As of the 2020 United States Census, there were 600 people, 289 households, and 180 families residing in the town.

===2000 census===
As of the census of 2000, there were 548 people, 241 households, and 153 families residing in the town. The population density was 293.6 PD/sqmi. There were 263 housing units at an average density of 140.9 /sqmi. The racial makeup of the town was 83.39% White, 16.06% African American, 0.36% Native American, and 0.18% from two or more races. Hispanic or Latino of any race were 0.36% of the population.

There were 241 households, out of which 29.5% had children under the age of 18 living with them, 46.9% were married couples living together, 14.1% had a female householder with no husband present, and 36.5% were non-families. 34.4% of all households were made up of individuals, and 14.9% had someone living alone who was 65 years of age or older. The average household size was 2.27 and the average family size was 2.95.

In the town, the population was spread out, with 25.5% under the age of 18, 7.5% from 18 to 24, 29.0% from 25 to 44, 24.1% from 45 to 64, and 13.9% who were 65 years of age or older. The median age was 37 years. For every 100 females, there were 83.9 males. For every 100 females age 18 and over, there were 76.6 males.

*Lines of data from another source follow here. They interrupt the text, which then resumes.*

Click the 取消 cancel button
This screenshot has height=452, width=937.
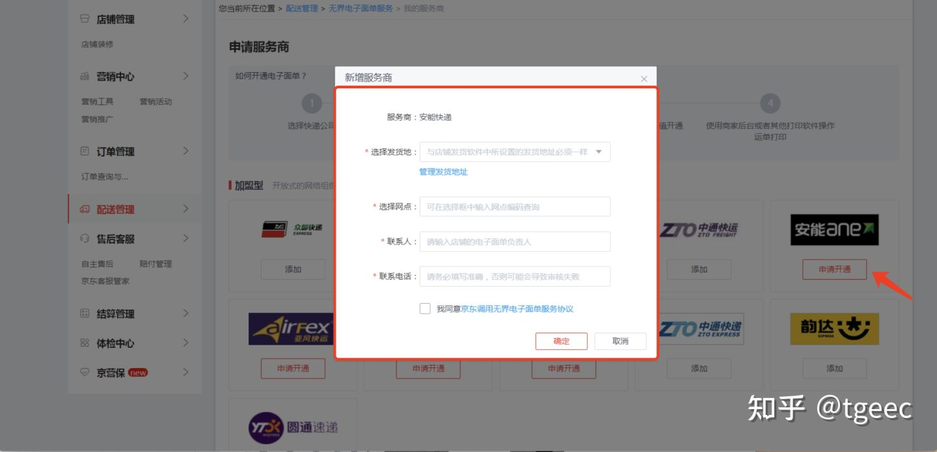(620, 341)
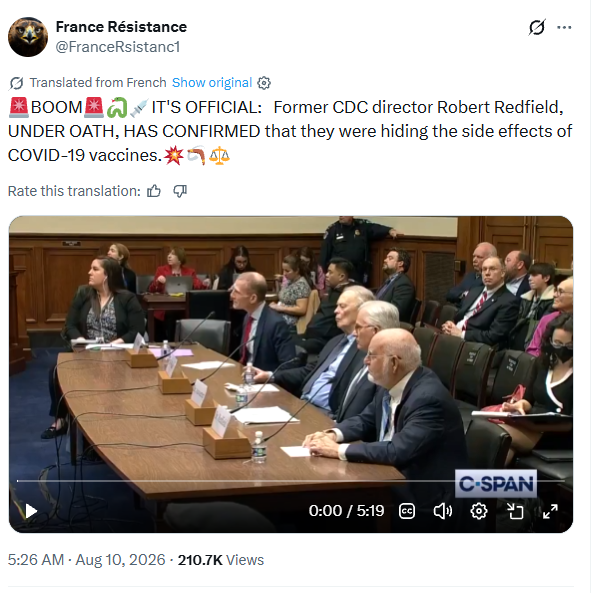
Task: Click the translation icon beside 'Translated from French'
Action: coord(16,83)
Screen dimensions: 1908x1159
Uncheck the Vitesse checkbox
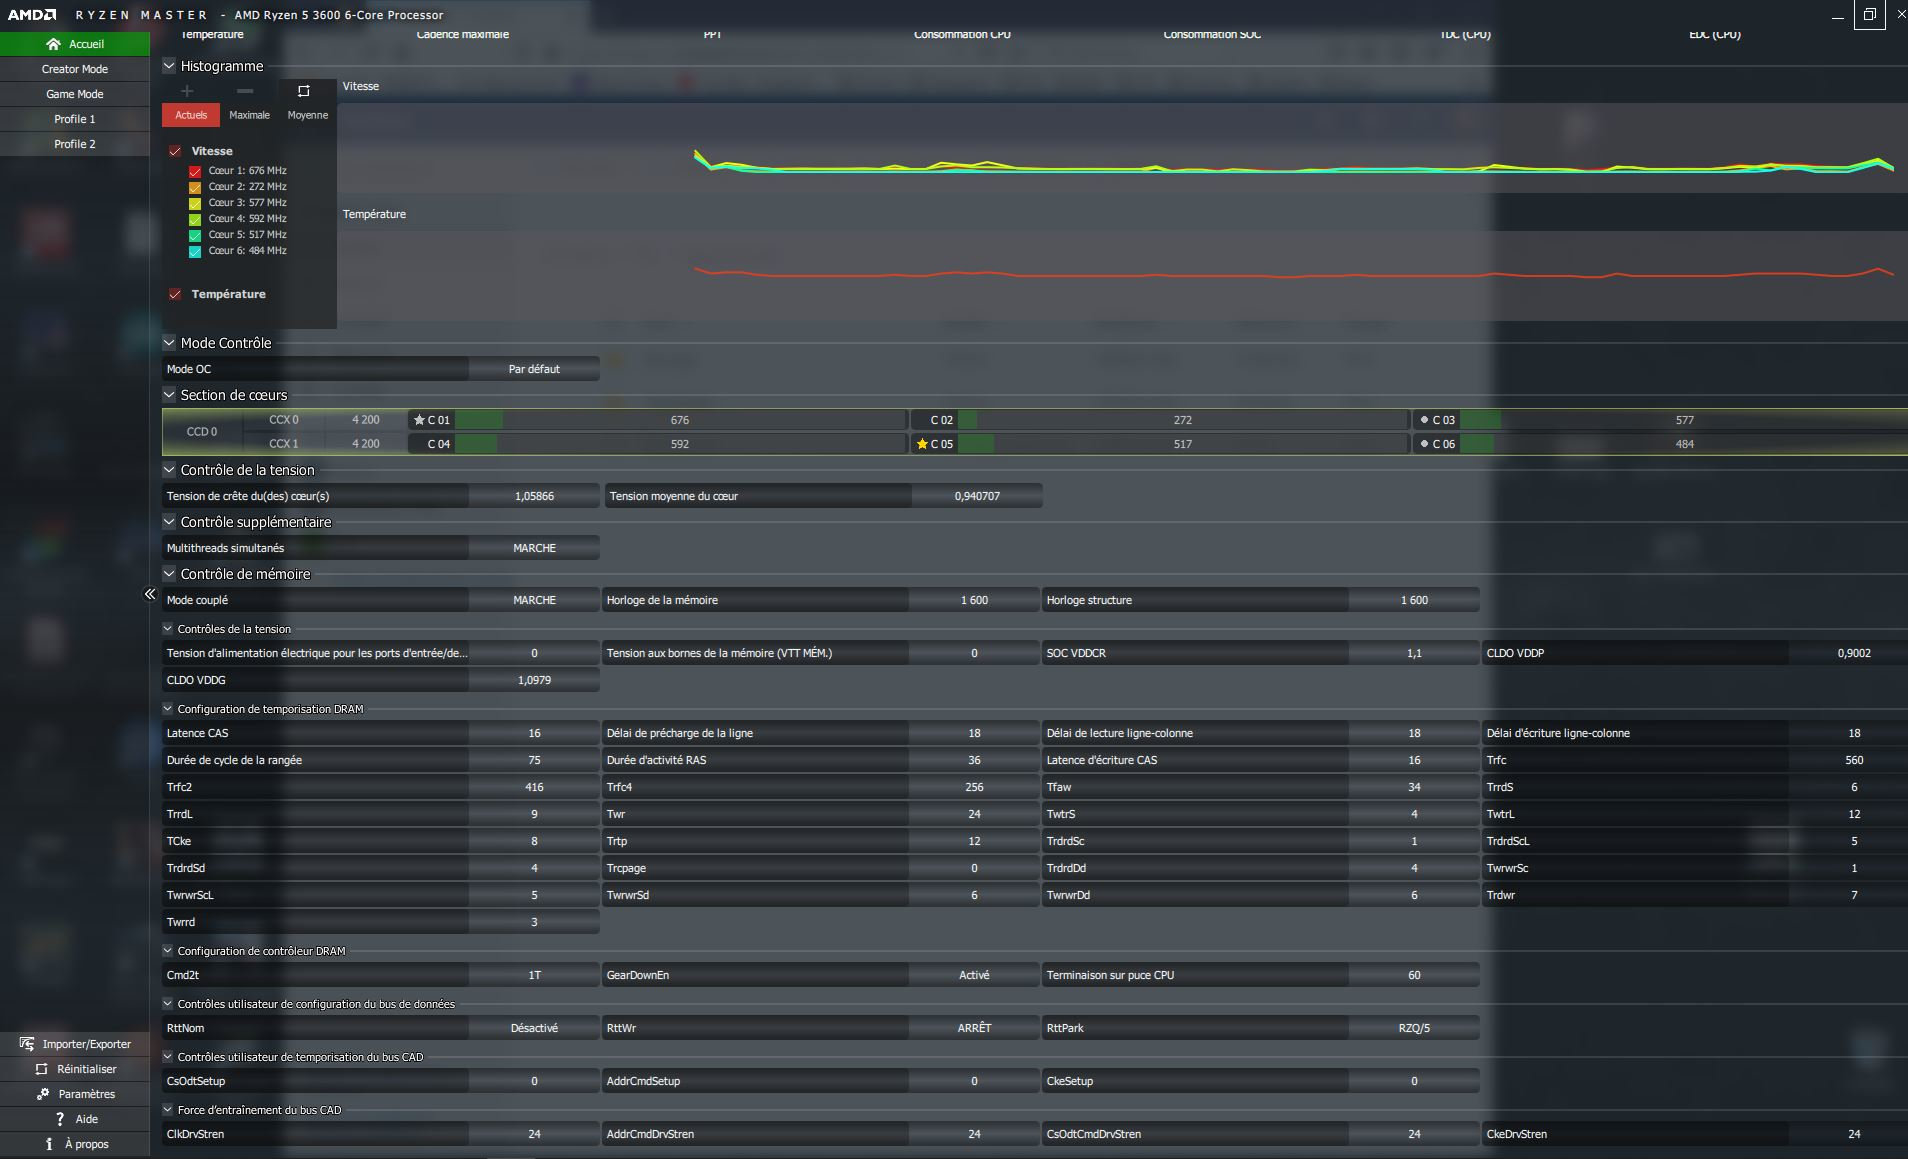(175, 151)
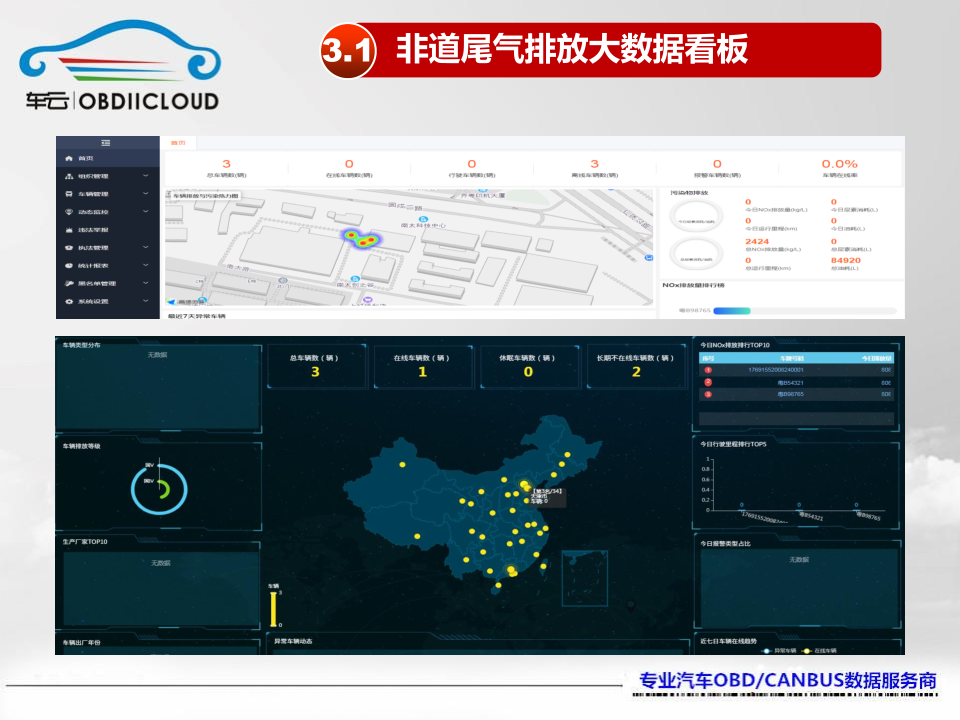Expand the 组织管理 submenu chevron

pyautogui.click(x=146, y=176)
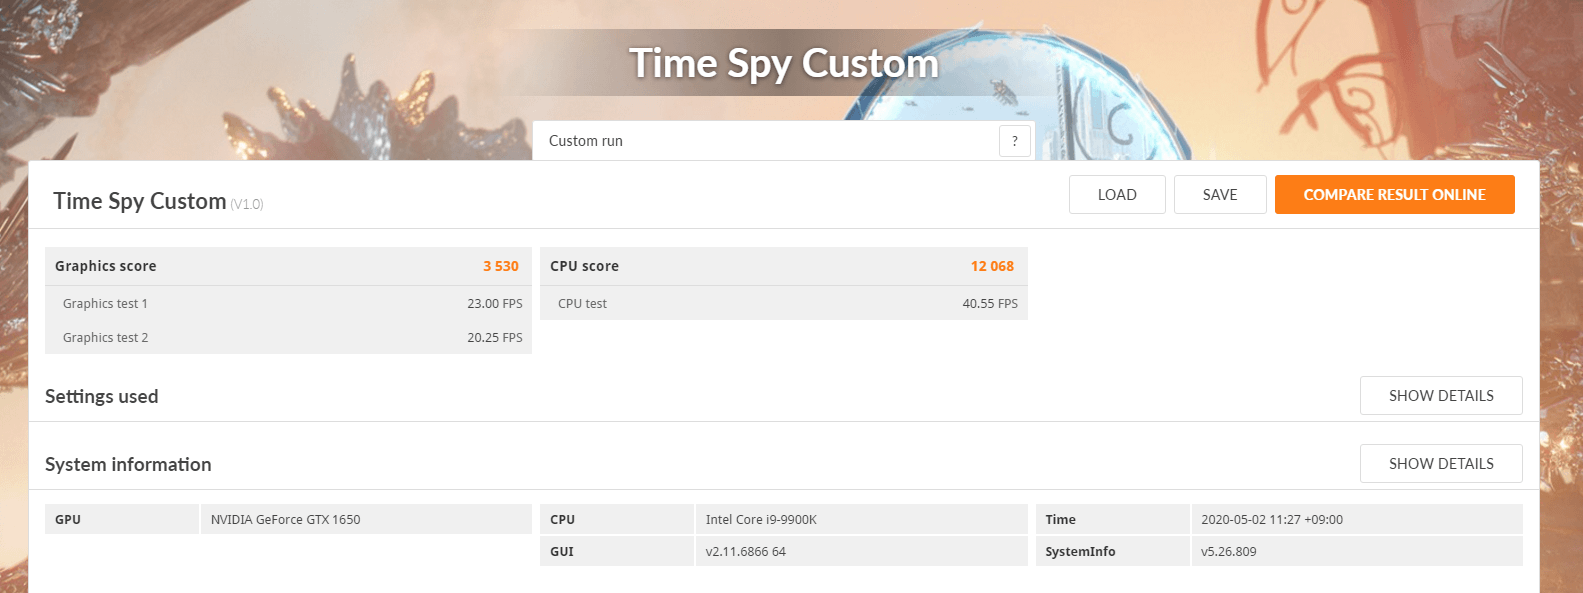Show details for System information
The height and width of the screenshot is (593, 1583).
1441,464
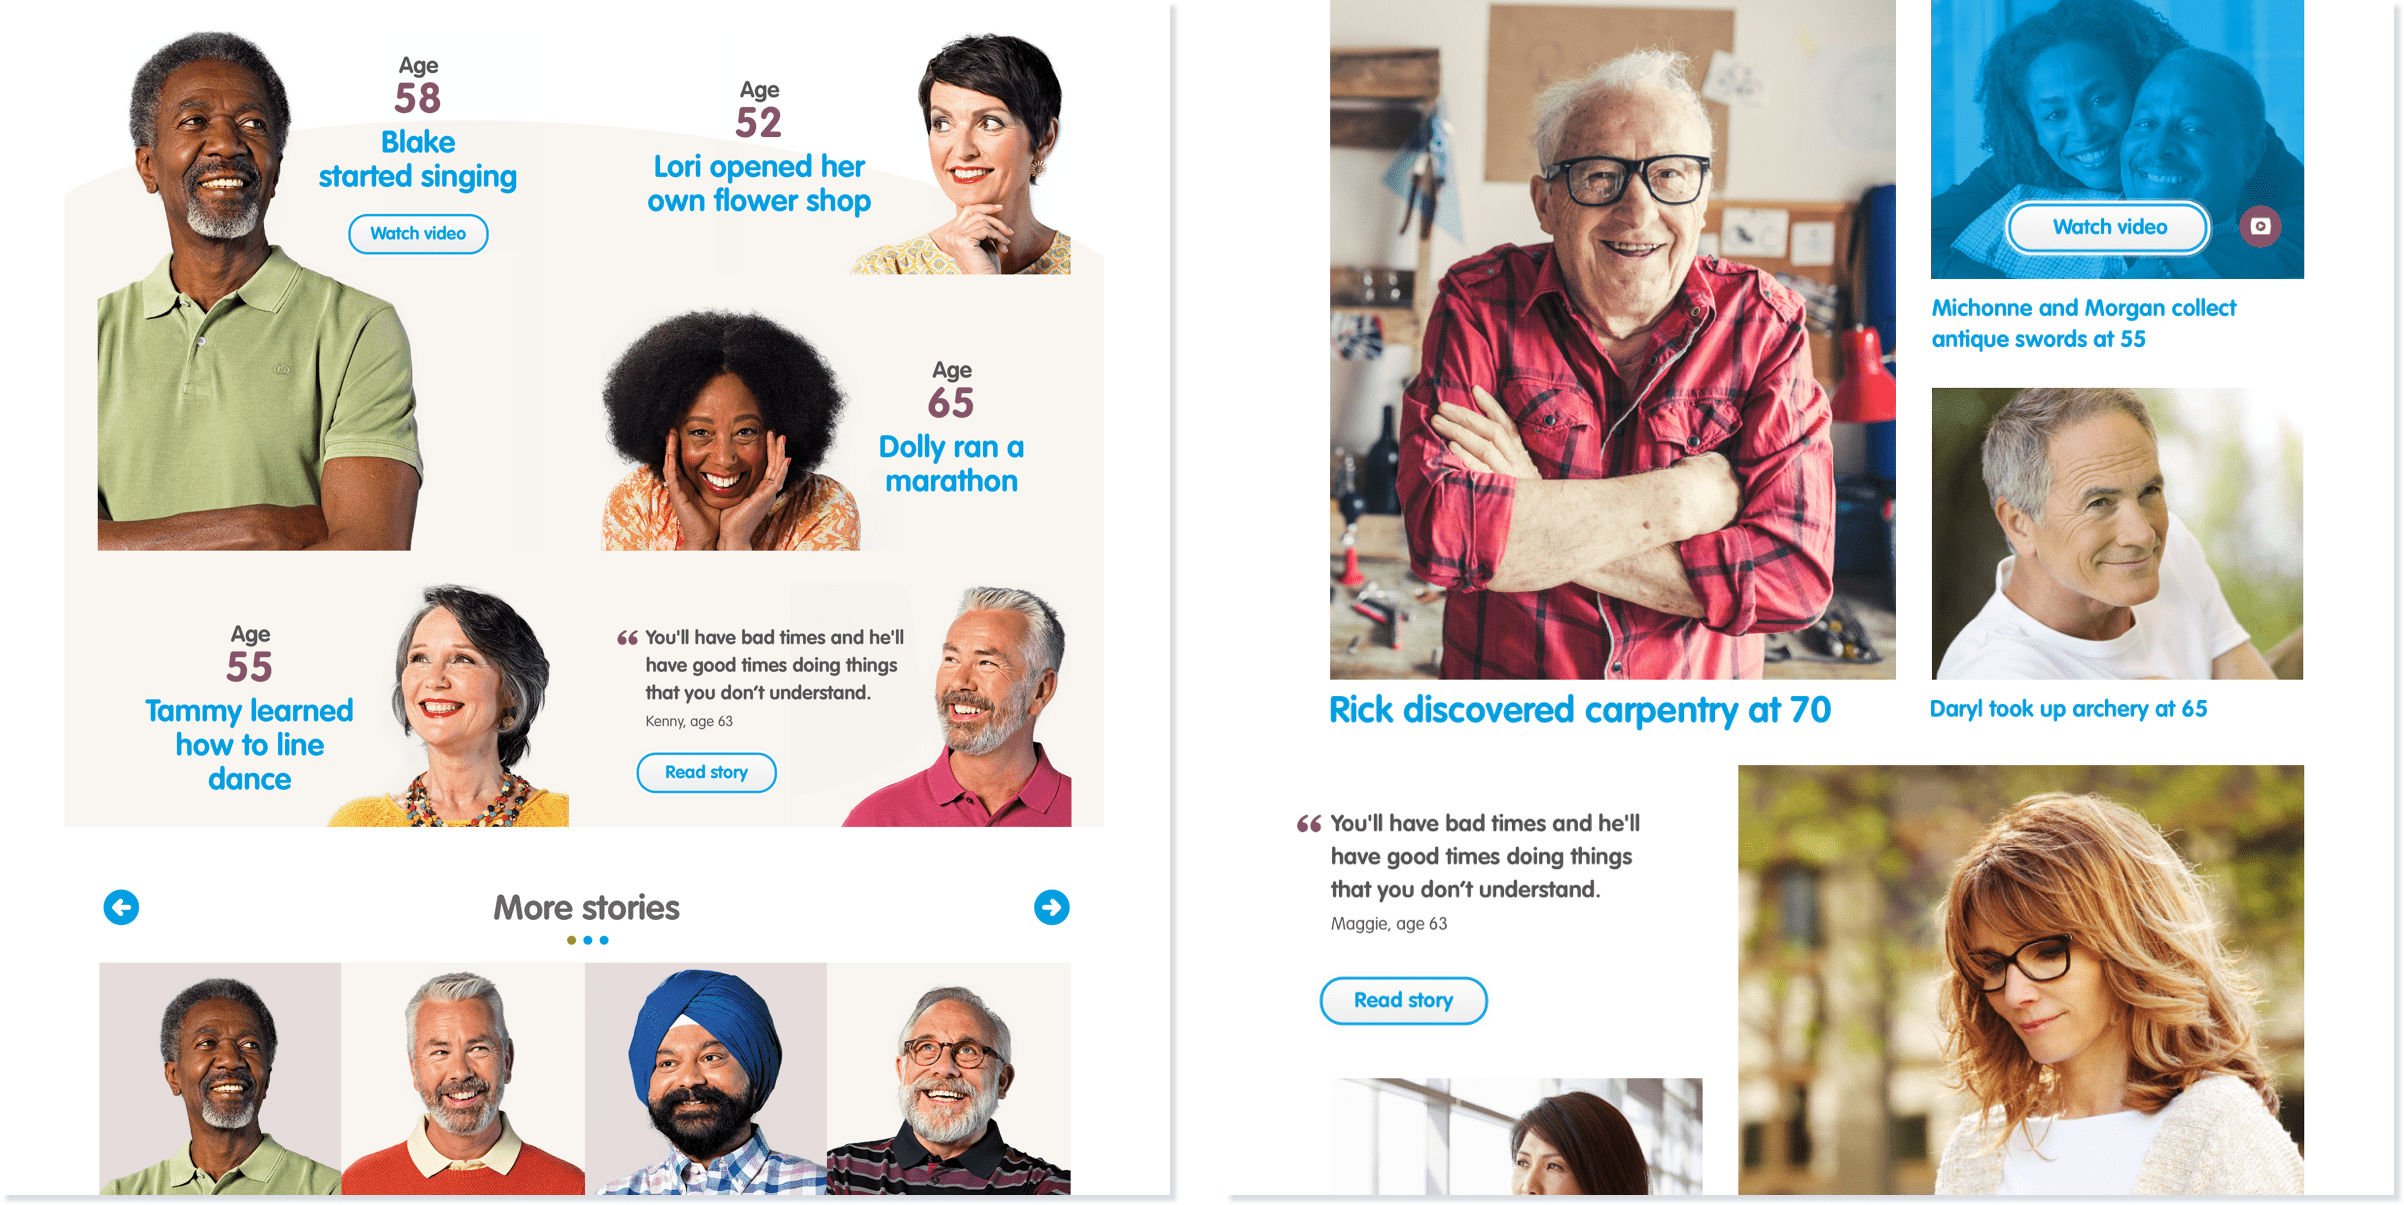The image size is (2404, 1205).
Task: Open the Dolly ran a marathon story
Action: pyautogui.click(x=951, y=464)
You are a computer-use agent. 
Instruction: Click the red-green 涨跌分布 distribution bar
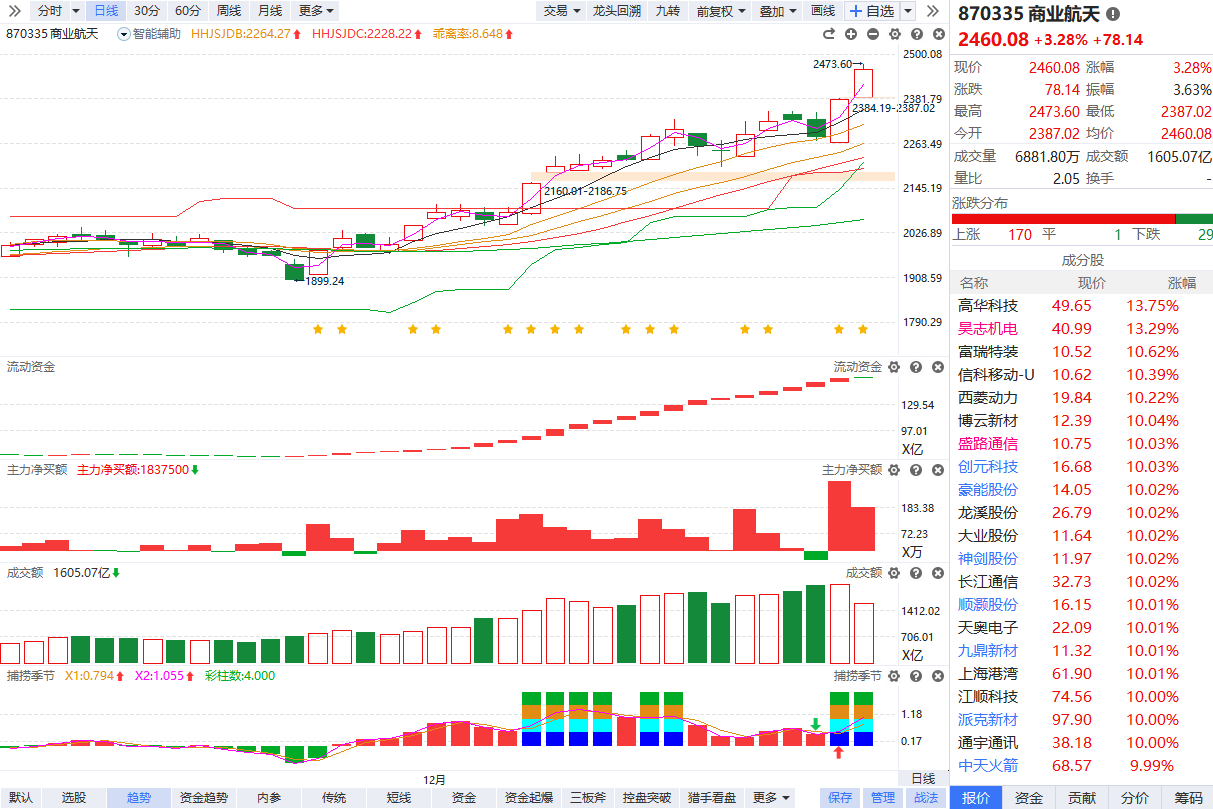pyautogui.click(x=1082, y=219)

The median income for a household in the town was $21,667, and the median income for a family was $29,844. Males had a median income of $29,038 versus $18,958 for females. The per capita income for the town was $11,301. About 20.4% of families and 20.9% of the population were below the poverty line, including 19.0% of those under age 18 and 22.7% of those age 65 or over.

==Education==
The town of Sherman is served by three school districts based on the county the land resides in. Most of the town is served by the Pontotoc County School District, while the Union County portion is served by the Union County School District. The Lee County School District serves the small portion of Sherman that lies in Lee County.

==Government==
The town's government is headed by the mayor and five aldermen who serve four-year terms.